My root zpool is called zroot and is a mirror over two SSDs. Start by CentOS to another medium and installing zfs and zfs-dracut as described in the guide. I opted to use mbr and to ditch the UEFI stuff. As I wanted to create a swap partition on each SSD, I created a 8GB partition in the end and used the rest for ZFS.

  1. My partition table:
    sfdisk -d /dev/sda
    # partition table of /dev/sda
    unit: sectors
    /dev/sda1 : start=     2048, size=217662383, Id=bf, bootable
    /dev/sda2 : start=        0, size=        0, Id= 0
    /dev/sda3 : start=        0, size=        0, Id= 0
    /dev/sda4 : start=217664431, size= 16777217, Id=82
  2. First create the zpool:
    zpool create -d \
      -o feature@async_destroy=enabled \
      -o feature@empty_bpobj=enabled \
      -o feature@lz4_compress=enabled \
      -o ashift=12 -O atime=off -O canmount=off \
      -O mountpoint=/ -R /media -O compression=lz4 \
      zroot mirror /dev/sda1 /dev/sdb1

    Note: It is important to create the pool with -d, otherwise grub2-probe cannot detect the filesystem correctly as ZFS.
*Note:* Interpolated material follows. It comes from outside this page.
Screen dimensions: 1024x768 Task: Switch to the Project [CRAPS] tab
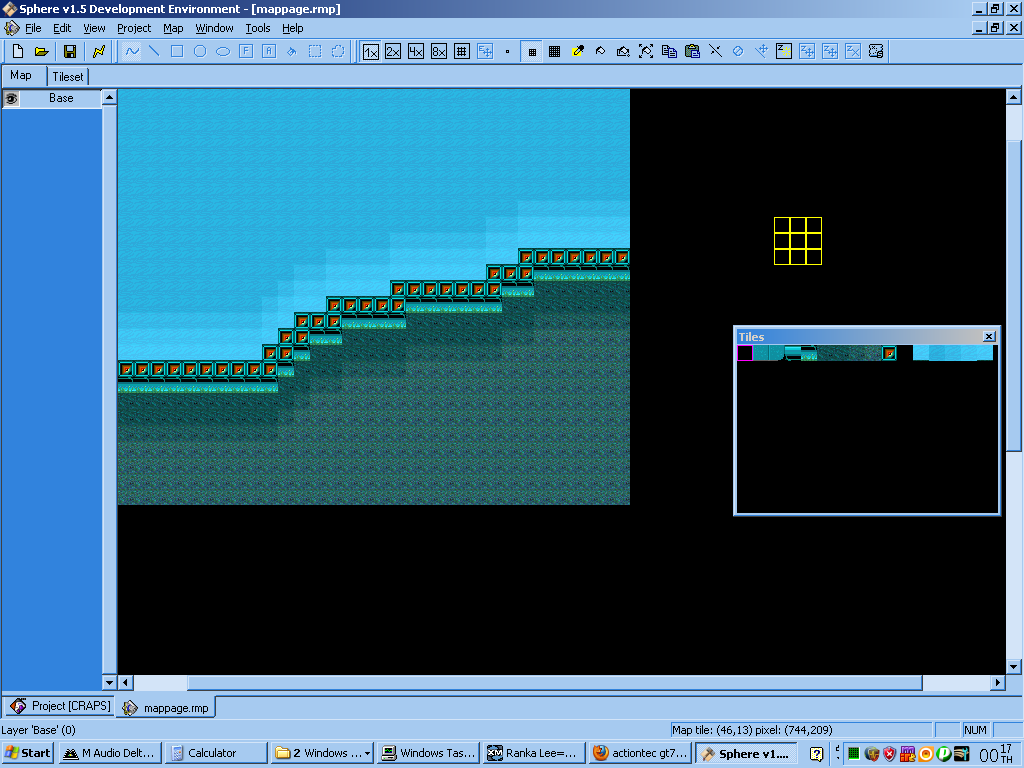(x=60, y=706)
  3. Check that pool was created:
      zpool status zroot
      pool: zroot
     state: ONLINE
    status: Some supported features are not enabled on the pool. The pool can
      still be used, but some features are unavailable.
    action: Enable all features using 'zpool upgrade'. Once this is done,
      the pool may no longer be accessible by software that does not support
      the features. See zpool-features(5) for details.
      scan: none requested
      NAME            STATE     READ WRITE CKSUM
      zroot           ONLINE       0     0     0
        mirror-0      ONLINE       0     0     0
          sda1        ONLINE       0     0     0
          sdb1        ONLINE       0     0     0
    errors: No known data errors
  4. Lazy variant to get good permanent device names:
    zpool export zroot
    zpool import -o altroot=/media -d /dev/disk/by-path/ zroot
  5. Lets create and mount some ZFS filesystems for different parts of the system
    zfs create -o canmount=off -o mountpoint=none zroot/ROOT
    zfs create -o mountpoint=/ zroot/ROOT/centos
    zfs create -o setuid=off zroot/home
    zfs create -o mountpoint=/root zroot/home/root
    zfs create -o canmount=off -o setuid=off -o exec=off zroot/var
    zfs create zroot/var/cache
    zfs create zroot/var/log
    zfs create zroot/var/spool
    zfs create -o exec=on zroot/var/tmp
    zfs create zroot/var/mail
    zfs mount -a
    chmod 1777 /media/var/tmp
  6. Everything that is not stored in one of the filesystems, is in zroot/ROOT/centos. Making going back and forth between snapshots easier as all the logfiles and stuff will be kept. If someone want to have another root (try something), one can simply switch the mountpoints and be good to go…
  7. Now it is time to copy the system from the original install to the zroot.
    mount --bind / /mnt/
    rsync -avPX /mnt/. /media/.
    # Next two steps only if you have /boot and /home on a different partition
    rsync -avPX /boot/. /media/boot/
    rsync -avPX /home/. /media/home/.
    umount /mnt/tmp/
  8. Final system adoption in the new system, but first prepare the chroot environment.
    mount --rbind /dev /media/dev/
    mount --rbind /sys /media/sys/
    mount --rbind /proc /media/proc/
    chroot /media
  9. Edit fstab, remove all entries and add swap partitions.
    vi /etc/fstab
  10. Update grub config /etc/default/grub and add/ update the following lines:
    GRUB_CMDLINE_LINUX="nofb splash=quiet crashkernel=auto rhgb quiet boot=zfs rpool=zroot bootfs=zroot/ROOT/centos"
    GRUB_PRELOAD_MODULES="part_msdos zfs"
  11. Make an ugly hack because apparently the grub utilities cannot handle persistent device names very well…
    pushd /dev
    ln -s /dev/disk/by-path/* . # Use right directory for you zpool device names
  12. Rebuild and install grub on the root SSDs:
    grub2-mkconfig -o /boot/grub2/grub.cfg
    grub2-install /dev/sda
    grub2-install /dev/sdb
  13. Enable the zfs-mount service otherwise, CentOS will only mount the zroot/ROOT/centos filesystem.
    systemctl enable zfs-mount.service
  14. Update dracut config in /etc/dracut.conf
  15. Rebuild initramfs
    dracut -f -v /boot/initramfs-$(uname -r).img $(uname -r)
  16. Do anything else you want, then reboot. And hope for the best. If things should go south, boot from the original medium and troubleshoot or start over by destroying the zpool.